Saved entries:
·····

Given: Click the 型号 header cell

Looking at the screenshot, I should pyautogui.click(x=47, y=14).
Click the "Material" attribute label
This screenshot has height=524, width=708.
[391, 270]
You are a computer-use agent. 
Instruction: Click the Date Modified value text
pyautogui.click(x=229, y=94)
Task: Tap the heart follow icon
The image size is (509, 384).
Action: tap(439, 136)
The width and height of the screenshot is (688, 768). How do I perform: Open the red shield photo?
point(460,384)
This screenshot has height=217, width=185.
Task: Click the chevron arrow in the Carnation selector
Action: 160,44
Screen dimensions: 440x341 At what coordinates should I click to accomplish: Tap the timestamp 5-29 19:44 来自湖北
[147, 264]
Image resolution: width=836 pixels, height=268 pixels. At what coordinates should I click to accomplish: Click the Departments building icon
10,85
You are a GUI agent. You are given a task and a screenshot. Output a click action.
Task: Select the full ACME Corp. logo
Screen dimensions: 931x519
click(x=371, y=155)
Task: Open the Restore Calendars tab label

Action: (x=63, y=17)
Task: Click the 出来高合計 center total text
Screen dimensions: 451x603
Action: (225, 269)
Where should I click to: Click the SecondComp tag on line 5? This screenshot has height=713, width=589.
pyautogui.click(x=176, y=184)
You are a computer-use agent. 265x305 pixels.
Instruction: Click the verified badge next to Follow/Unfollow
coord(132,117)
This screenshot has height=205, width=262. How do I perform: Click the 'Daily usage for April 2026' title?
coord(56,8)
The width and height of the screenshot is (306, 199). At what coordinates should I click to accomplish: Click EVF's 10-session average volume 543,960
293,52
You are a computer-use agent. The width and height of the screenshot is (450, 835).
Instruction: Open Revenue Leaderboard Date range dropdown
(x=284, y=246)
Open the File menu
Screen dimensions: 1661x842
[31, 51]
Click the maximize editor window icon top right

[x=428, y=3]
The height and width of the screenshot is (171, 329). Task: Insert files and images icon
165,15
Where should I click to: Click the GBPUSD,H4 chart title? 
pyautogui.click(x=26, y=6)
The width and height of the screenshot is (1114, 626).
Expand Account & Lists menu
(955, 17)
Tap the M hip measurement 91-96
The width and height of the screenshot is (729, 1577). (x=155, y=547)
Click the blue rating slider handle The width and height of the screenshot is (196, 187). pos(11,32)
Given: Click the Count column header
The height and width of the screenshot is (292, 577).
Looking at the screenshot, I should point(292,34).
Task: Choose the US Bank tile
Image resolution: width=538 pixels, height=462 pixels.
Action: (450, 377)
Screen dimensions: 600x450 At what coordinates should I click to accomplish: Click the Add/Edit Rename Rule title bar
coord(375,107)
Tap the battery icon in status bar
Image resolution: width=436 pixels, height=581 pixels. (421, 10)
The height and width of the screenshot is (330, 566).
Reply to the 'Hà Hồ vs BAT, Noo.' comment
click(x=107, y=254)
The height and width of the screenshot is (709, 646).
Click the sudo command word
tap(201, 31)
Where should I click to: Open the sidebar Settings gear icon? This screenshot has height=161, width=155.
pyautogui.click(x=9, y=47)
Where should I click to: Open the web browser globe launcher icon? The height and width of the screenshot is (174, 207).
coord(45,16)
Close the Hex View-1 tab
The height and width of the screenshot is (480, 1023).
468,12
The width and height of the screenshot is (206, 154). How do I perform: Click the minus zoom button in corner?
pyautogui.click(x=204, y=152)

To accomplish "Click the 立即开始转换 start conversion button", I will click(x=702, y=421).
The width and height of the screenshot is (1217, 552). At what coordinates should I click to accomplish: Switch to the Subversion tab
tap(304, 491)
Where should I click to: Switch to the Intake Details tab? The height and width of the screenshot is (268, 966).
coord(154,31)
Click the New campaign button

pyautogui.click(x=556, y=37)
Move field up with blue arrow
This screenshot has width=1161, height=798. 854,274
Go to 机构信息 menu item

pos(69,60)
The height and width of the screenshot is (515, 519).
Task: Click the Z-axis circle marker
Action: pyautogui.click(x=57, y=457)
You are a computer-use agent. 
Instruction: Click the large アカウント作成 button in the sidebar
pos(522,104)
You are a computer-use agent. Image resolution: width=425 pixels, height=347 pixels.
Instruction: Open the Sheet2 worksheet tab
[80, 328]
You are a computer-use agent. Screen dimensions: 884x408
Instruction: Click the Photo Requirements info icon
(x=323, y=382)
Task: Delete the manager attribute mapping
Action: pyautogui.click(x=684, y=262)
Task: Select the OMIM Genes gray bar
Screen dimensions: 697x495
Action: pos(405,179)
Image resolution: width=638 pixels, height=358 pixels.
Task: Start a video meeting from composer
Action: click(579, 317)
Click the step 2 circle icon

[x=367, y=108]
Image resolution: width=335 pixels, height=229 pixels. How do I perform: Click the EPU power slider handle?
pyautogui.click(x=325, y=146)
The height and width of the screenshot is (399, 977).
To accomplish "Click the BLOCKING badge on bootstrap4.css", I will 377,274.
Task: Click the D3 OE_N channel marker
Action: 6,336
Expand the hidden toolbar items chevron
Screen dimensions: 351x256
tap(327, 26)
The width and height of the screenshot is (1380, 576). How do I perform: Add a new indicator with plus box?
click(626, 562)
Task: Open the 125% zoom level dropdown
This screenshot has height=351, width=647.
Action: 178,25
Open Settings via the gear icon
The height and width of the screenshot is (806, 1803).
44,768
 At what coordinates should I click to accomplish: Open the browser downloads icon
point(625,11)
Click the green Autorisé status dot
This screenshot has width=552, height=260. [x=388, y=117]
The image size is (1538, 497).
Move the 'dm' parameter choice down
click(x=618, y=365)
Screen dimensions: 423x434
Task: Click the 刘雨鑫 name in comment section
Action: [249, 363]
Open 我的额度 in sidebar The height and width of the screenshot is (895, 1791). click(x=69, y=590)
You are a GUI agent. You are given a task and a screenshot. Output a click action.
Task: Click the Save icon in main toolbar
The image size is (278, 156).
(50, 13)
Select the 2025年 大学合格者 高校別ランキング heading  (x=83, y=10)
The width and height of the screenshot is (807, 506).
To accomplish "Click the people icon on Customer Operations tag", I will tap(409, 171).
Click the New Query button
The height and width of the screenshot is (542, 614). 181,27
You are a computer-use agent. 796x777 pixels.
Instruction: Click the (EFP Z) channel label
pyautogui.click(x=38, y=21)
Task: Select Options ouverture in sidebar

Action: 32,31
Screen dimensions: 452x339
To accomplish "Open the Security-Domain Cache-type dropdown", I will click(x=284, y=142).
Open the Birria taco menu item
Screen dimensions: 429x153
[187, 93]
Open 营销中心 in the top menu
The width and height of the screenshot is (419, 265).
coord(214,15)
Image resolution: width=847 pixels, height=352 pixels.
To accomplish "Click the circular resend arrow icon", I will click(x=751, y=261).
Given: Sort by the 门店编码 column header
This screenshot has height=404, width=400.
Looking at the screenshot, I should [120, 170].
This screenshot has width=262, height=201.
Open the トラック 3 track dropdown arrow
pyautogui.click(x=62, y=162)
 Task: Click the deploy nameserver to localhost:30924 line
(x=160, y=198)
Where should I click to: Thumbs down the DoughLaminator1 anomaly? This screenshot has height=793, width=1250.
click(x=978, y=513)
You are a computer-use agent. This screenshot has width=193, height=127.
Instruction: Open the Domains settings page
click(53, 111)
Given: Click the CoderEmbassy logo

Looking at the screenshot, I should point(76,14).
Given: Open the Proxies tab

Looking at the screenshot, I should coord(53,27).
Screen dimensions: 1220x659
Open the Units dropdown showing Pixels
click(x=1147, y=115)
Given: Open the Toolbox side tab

·····

Work required: Working from the data above, extract solely the lines from the one containing "Screen dimensions: 351x256" through the one containing "Open Settings via the gear icon", exactly as they appear, both included.

Problem solution:
Screen dimensions: 351x256
tap(327, 26)
The width and height of the screenshot is (1380, 576). How do I perform: Add a new indicator with plus box?
click(626, 562)
Task: Open the 125% zoom level dropdown
This screenshot has height=351, width=647.
Action: 178,25
Open Settings via the gear icon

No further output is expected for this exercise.